Archive for the ‘Wall Street’ Category

Option Basics

Sunday, February 10th, 2008

Option Basics

Option Basics
Suppose you know of a company called ABC, Inc., that is about to make an announcement that their new product will be a technologic innovation and a major improvement to the sales of that company and that you believe the stock will increase after the announcement.
How can you make money if you are certain that this will happen? The answer is by a technique called “taking an option”. The value of the option is when you are confident that the underlying stock price will change and you are confident you know if it will go up or down.

You should know that these are called “leveraged investments” because you can make a great deal of money with a much smaller investment and do it very quickly but you should also know that this can be very risky if you don’t follow a sensible and disciplined trading strategy. As a general rule (which is true for most investments and gambles, “if you cannot handle large losses over a short period of time, you probably should not be trading in options or futures.”
Puts And Calls

Options come in two primary forms. They are “calls” and “puts”. One call option gives the holder the right, not the obligation, to buy shares of the underlying stock at a fixed price and for a fixed period of time.
A put option gives the holder the right, not the obligation, to sell shares of the underlying stock for a fixed price and for a fixed period of time.

In the example above, let’s say you are confident that ABC, Inc.’s announcement will increase the stock value within 90 days.

You buy an option to buy 100 shares of ABC, Inc. at $110 per share for the next 90 days, ending at the end of November.
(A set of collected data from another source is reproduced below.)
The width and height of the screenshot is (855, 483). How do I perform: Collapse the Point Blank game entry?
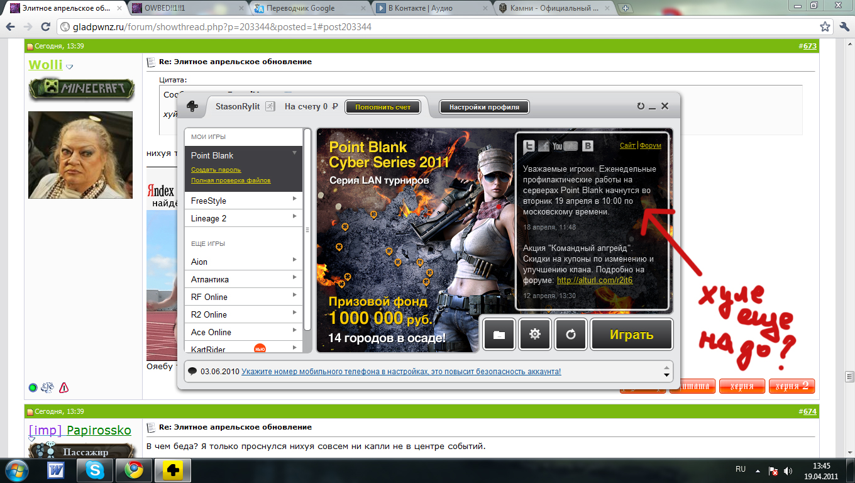pos(294,153)
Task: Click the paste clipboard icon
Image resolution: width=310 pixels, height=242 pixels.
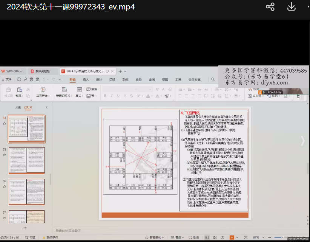Action: point(19,90)
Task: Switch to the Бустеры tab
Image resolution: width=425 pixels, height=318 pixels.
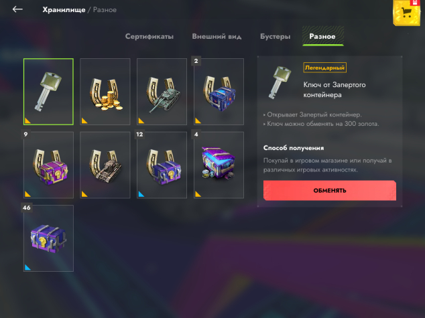Action: pyautogui.click(x=275, y=37)
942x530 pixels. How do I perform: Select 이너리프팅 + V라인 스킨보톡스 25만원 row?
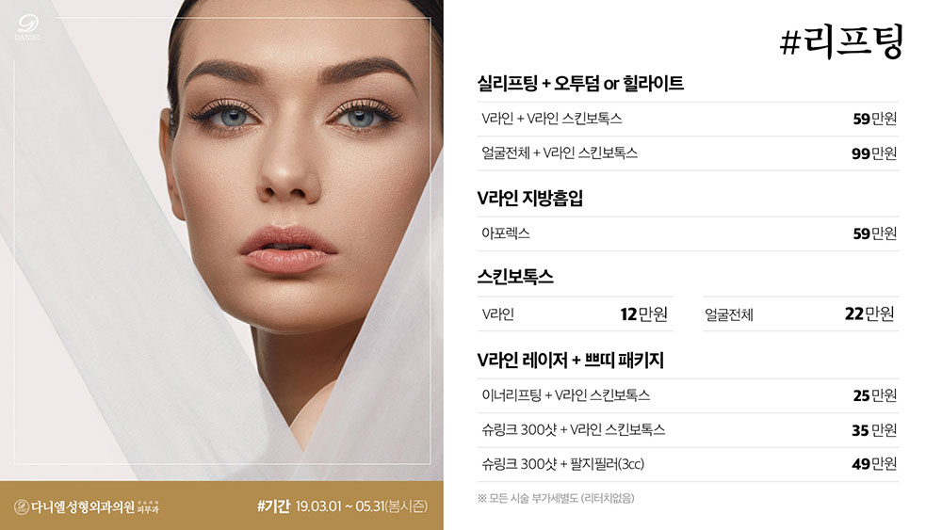click(x=688, y=395)

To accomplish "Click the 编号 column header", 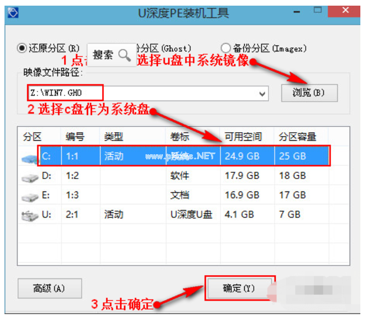I will [x=75, y=137].
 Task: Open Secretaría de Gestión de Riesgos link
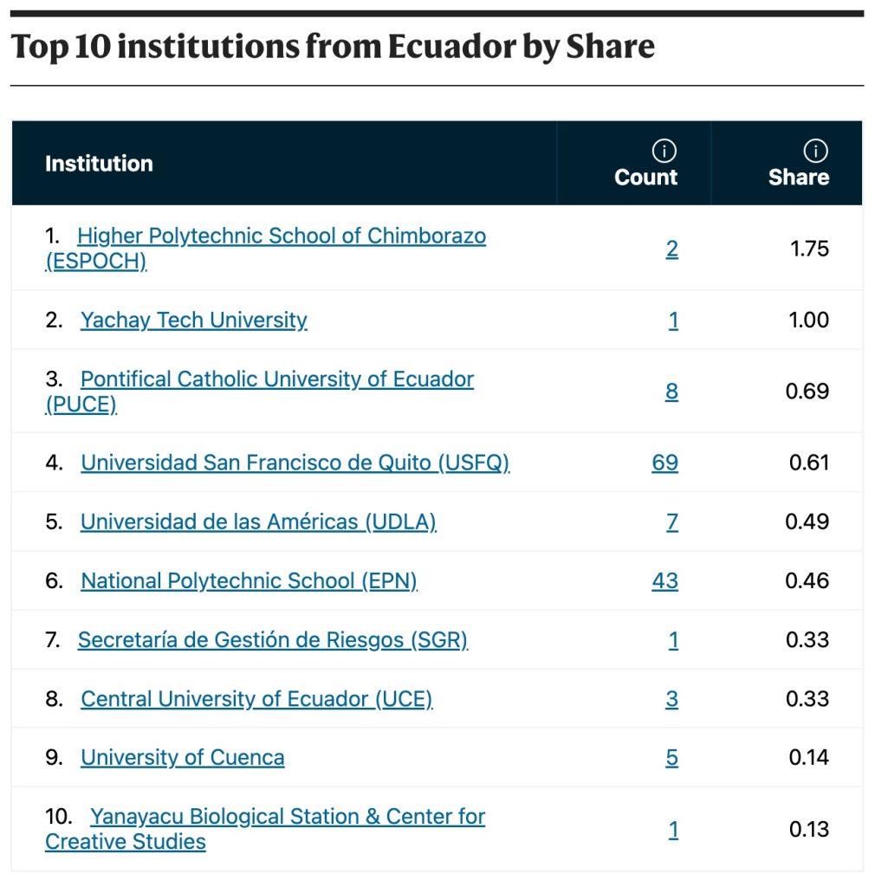coord(272,640)

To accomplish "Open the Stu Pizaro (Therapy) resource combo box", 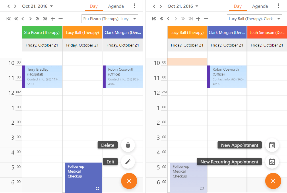I will click(x=110, y=19).
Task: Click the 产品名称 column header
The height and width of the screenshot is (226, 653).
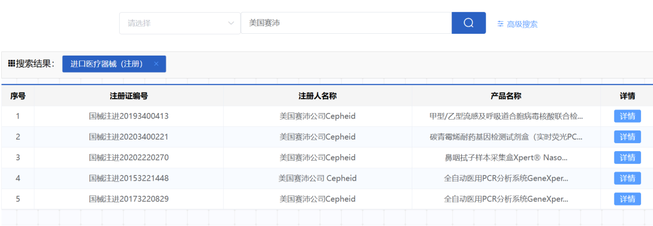Action: tap(506, 96)
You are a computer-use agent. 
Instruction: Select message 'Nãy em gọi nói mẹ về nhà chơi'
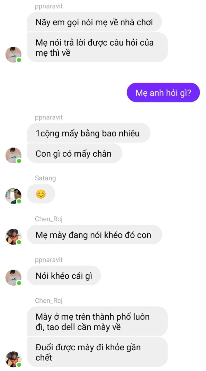94,22
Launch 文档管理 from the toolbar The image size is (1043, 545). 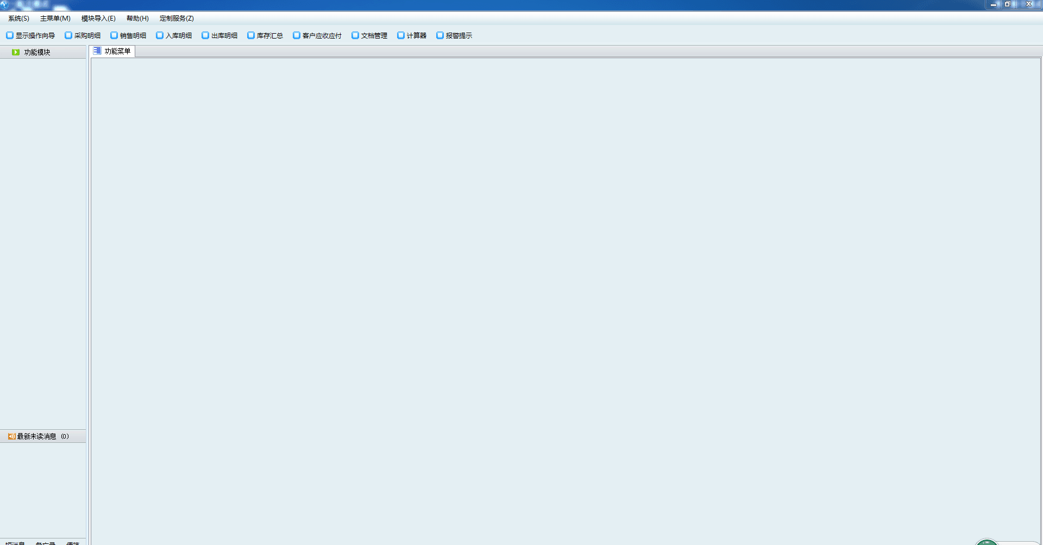coord(369,36)
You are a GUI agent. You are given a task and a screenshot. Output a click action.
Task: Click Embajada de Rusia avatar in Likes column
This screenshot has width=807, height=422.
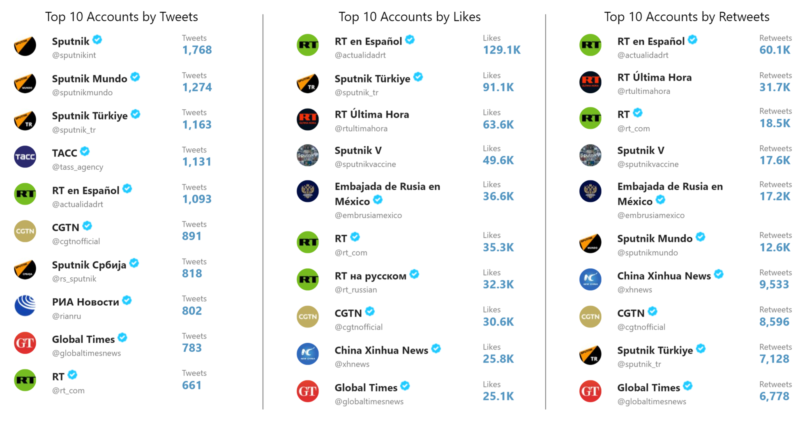308,191

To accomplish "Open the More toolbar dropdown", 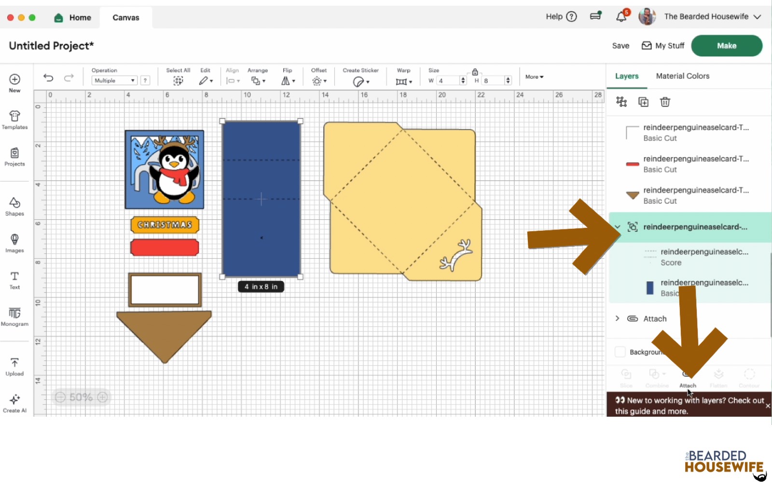I will click(x=534, y=77).
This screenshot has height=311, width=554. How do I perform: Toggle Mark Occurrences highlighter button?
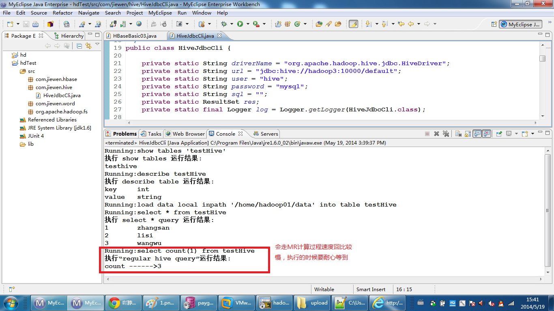tap(353, 24)
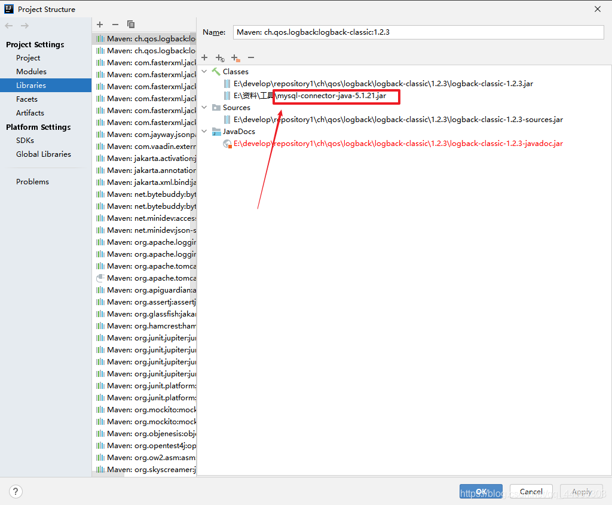This screenshot has width=612, height=505.
Task: Collapse the Sources section
Action: pos(204,108)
The option is a call (the holder has the right, not the obligation, to buy 100 shares of ABC, Inc. at a price of $110 between now and November). It would be written like this, “ABC, Inc. November 110 call”.

After you buy the call option, you hope the stock will increase in value. This rise might be because the product is innovative and a positive advantage to the value of ABC, Inc..

As a result, suppose the stock value goes up to $125 per share in October and you “exercise your option”. That means you now buy the 100 shares at $110 per share and immediately sell them at $125 per share. You made $15 per share or $1,500. If the cost of the option was $250, then you made $1,250.

Now suppose the stock declines from the time you buy your option and at the end of November, the stock is selling for $90 per share. You simply choose not to exercise your option. You are out the $250 that the option cost but if you had purchased the stock at $110, you’d be out $2,000.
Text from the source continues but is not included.